--- START ---
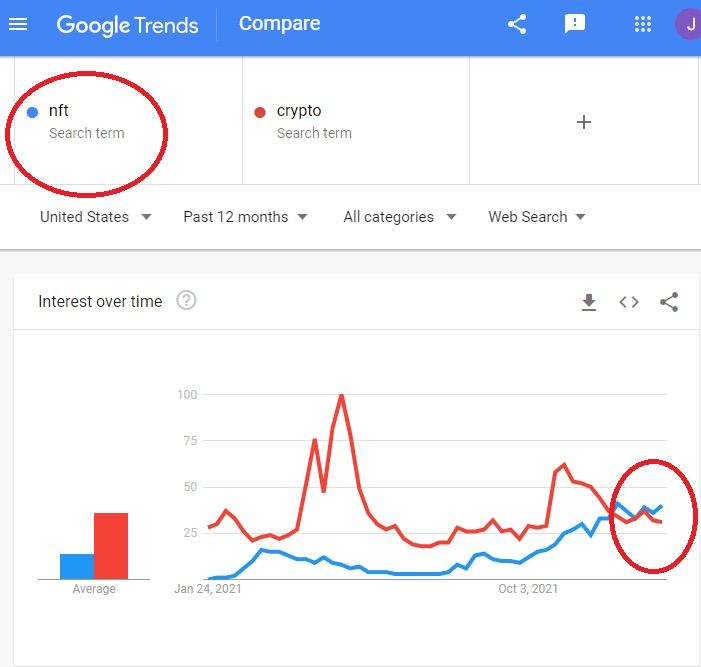This screenshot has height=667, width=701.
Task: Download the Interest over time data
Action: [589, 302]
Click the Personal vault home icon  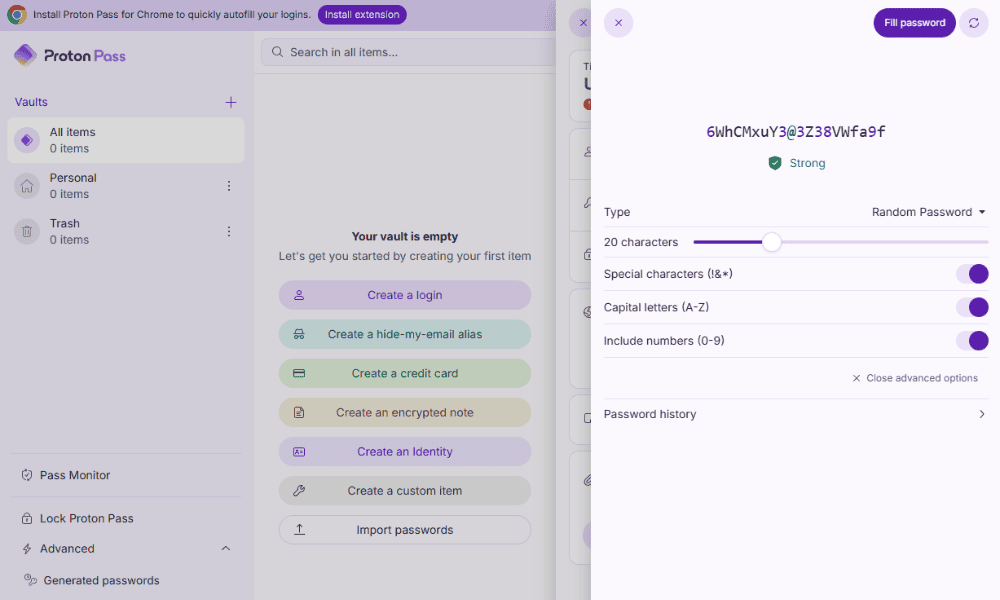[27, 186]
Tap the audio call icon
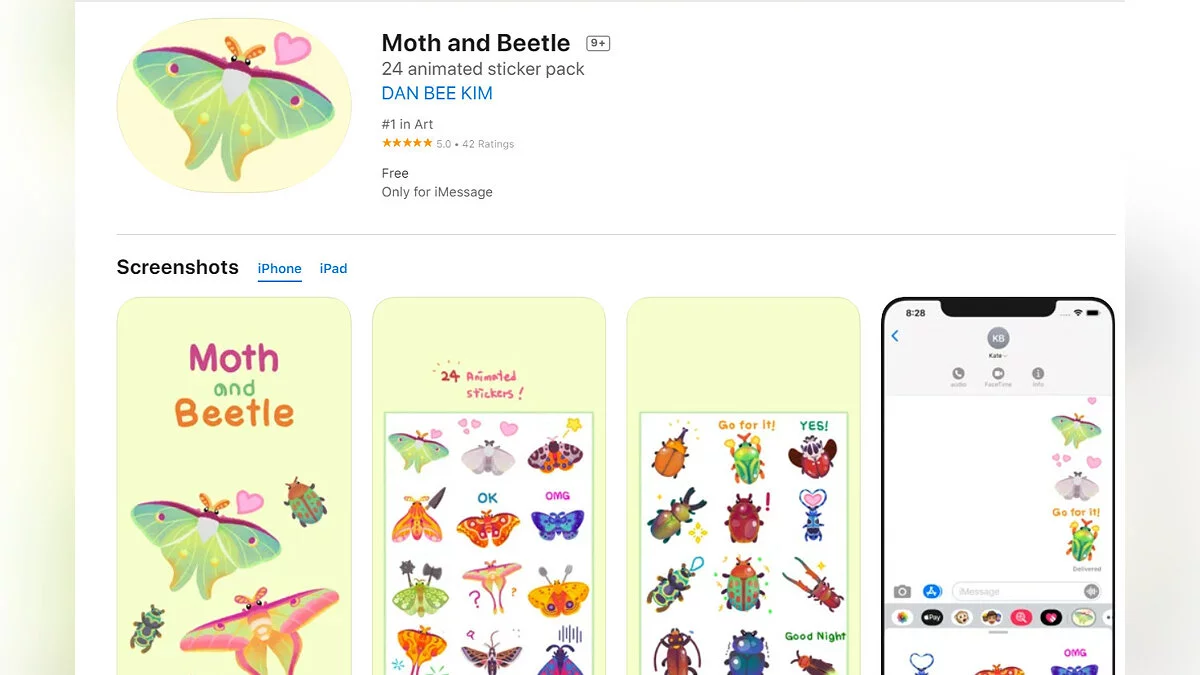Screen dimensions: 1200x675 (958, 374)
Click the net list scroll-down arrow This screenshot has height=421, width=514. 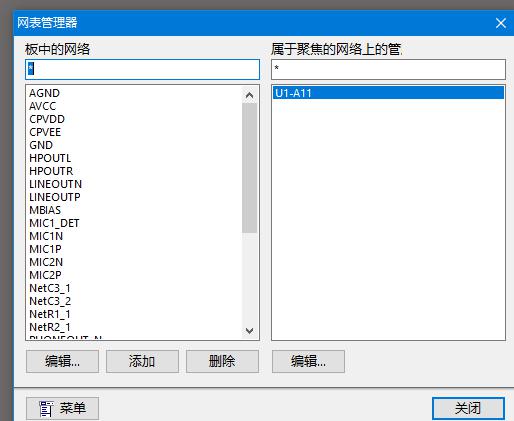click(249, 331)
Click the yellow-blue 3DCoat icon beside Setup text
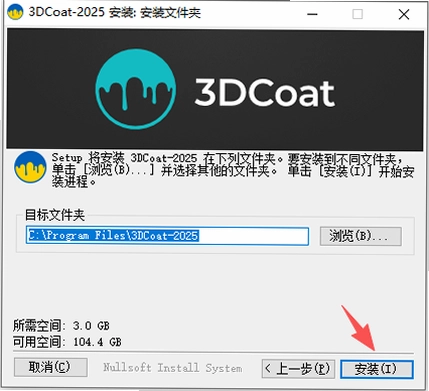 (x=30, y=167)
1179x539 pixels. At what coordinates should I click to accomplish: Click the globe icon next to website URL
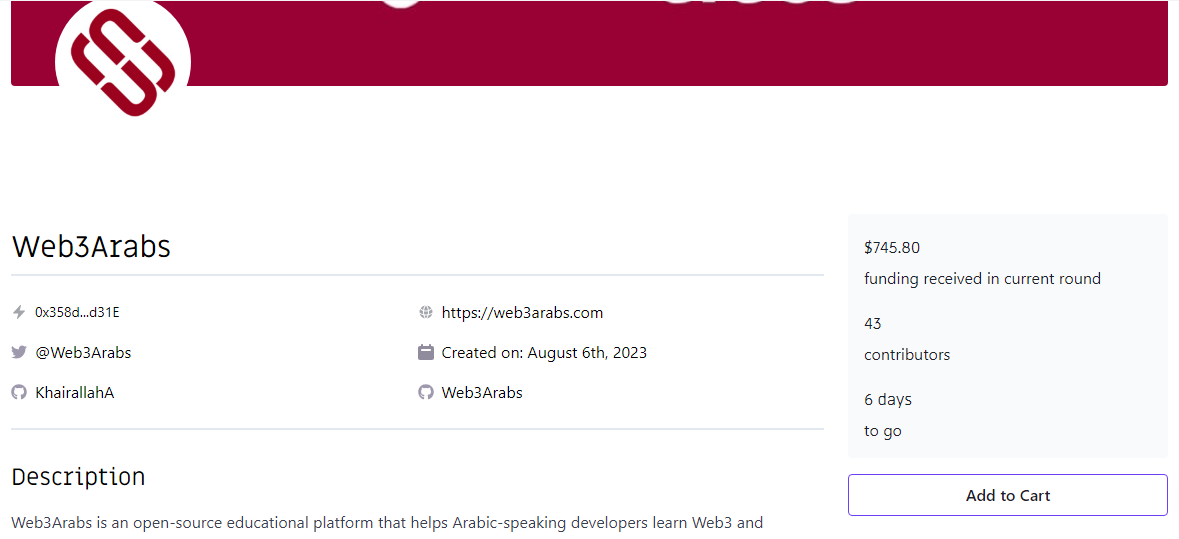tap(426, 313)
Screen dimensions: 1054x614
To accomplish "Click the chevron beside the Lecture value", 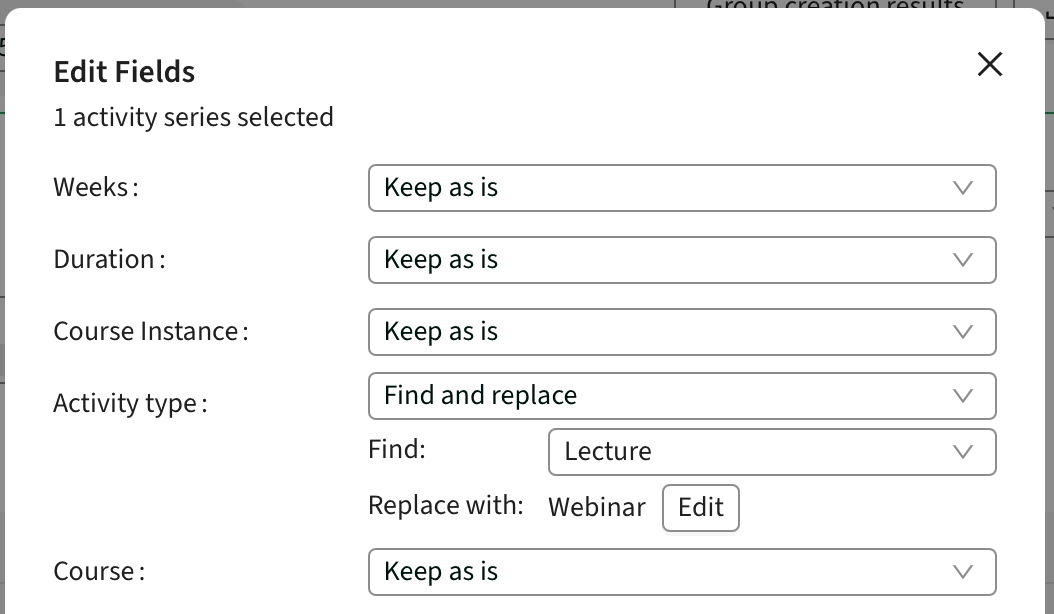I will coord(963,452).
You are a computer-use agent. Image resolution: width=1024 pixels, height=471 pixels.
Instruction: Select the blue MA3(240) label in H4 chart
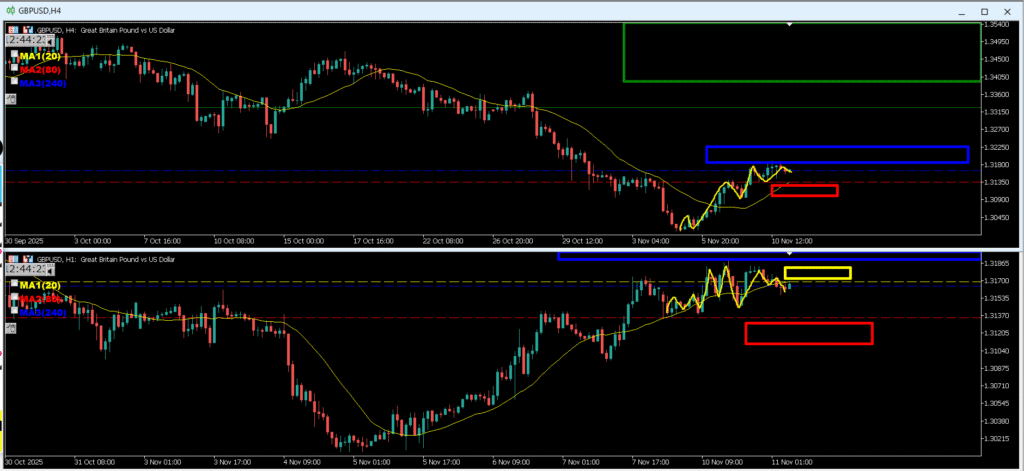(x=40, y=83)
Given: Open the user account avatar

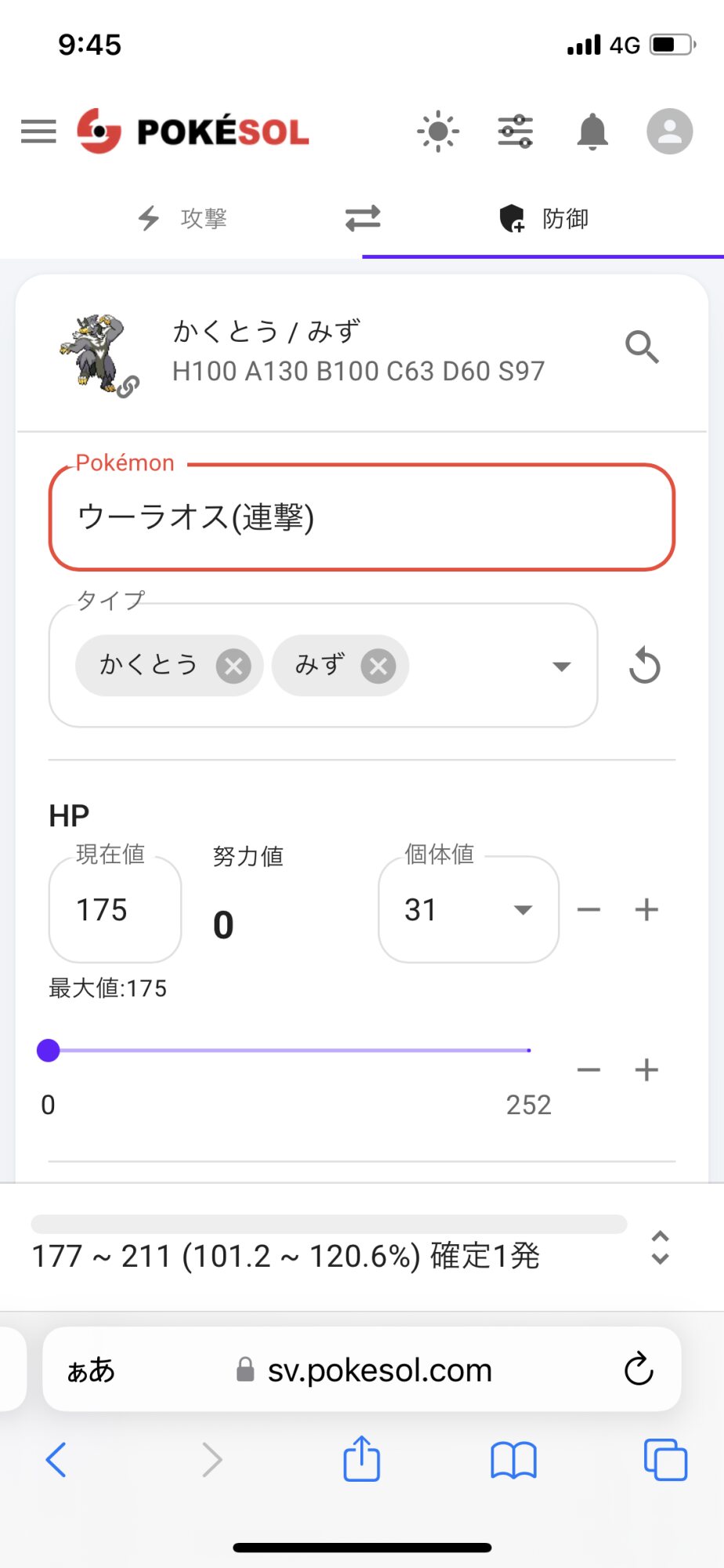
--- END ---
> [ABOUT THIS EXERCISE]
Which lines run from the one that holds "Instruction: Select the" to the final line of the records above? Return them exactly, and skip the pictures.

> [SOLUTION]
Instruction: Select the blue MA3(240) label in H4 chart
(x=40, y=83)
Given: Open the user account avatar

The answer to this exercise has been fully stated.